The competition is revving up as racers prepare to break records at the return of the Knox Mountain Hill Climb.
After two years of COVID cancellations, the popular event is back May 21 and 22.
Both racers are looking to podium in the overall King of the Hill category, but Mealing thinks he may have an edge over his competitor.
He has been training on a simulator of Knox, which will give him an advantage over Sieber’s lighter, quicker car , since he will be more familiar with the twists and turns up the hill.
Mealing drives a re-worked 1995 Eagle Talon with a two liter turbo engine, producing 570 horsepower. This year he updated his front suspension, installed lighter and more aerodynamic pieces and has tire warmers to ensure his car is hot off the start.
In addition to besting his rival and clinching a spot on the overall podium, Mealing is vying for the record in the GT-M category of one minute, 54.661 seconds.
The best time ever recorded up Knox, in all categories, is held by John Haftner with a time of one minute and 37 seconds.

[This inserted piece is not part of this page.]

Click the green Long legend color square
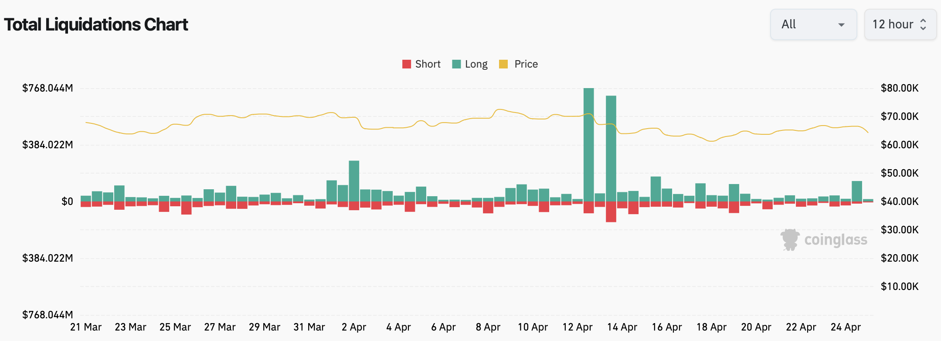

Mealing’s run in 2019 fell only a second short of the GT-M record time. To take the title this year, Mealing said, “I need to not be afraid.”
Crashing is on the mind of all racers, particularly into turn one, when their tires and brakes are cold, turn five, a “hot spot for crashes,” and turn seven, leading into the right turn eight hairpin, said Mealing.
“The biggest thing with the Knox climb is the safety stuff,” he explained.
Knox Mountain Drive was not built with racing in mind, like tracks are, so the risk of a serious crash is higher, explained Mealing.
Volunteers of the event have been working ‘tire’-lessly to ensure the safety of the racers and spectators of the event and have set up tire barricades where necessary.
“Everything is volunteer-run and we are always looking for more volunteers,” said Mealing.
Anyone looking to volunteer can do so on the hill climb website.
Tickets to the event are $15 for one day and $25 for the weekend. All proceeds are donated to charity with this year’s proceeds going to the Kelowna General Hospital Joanna’s House.
Racers will be continuously trying for a best time up the course throughout the weekend, taking as many tries as possible, with only their best effort counting towards the standings. There will be fast-paced racing to see no matter when you show up to watch.
To accomodate the busy weekend of racing, Knox Mountain Drive will be closed for set up starting Thursday, May 19 at noon. The park will remain open to visitors until the event begins at 9 a.m. on Saturday, May 21.
Spectators are encouraged to bring lawn chairs and water as they will likely be hiking up Knox to watch the racing in action.
People planning on attending the event are strongly discouraged from wearing red, the colour of the ‘Stop’ flag, as it may distract or confuse drivers during their run.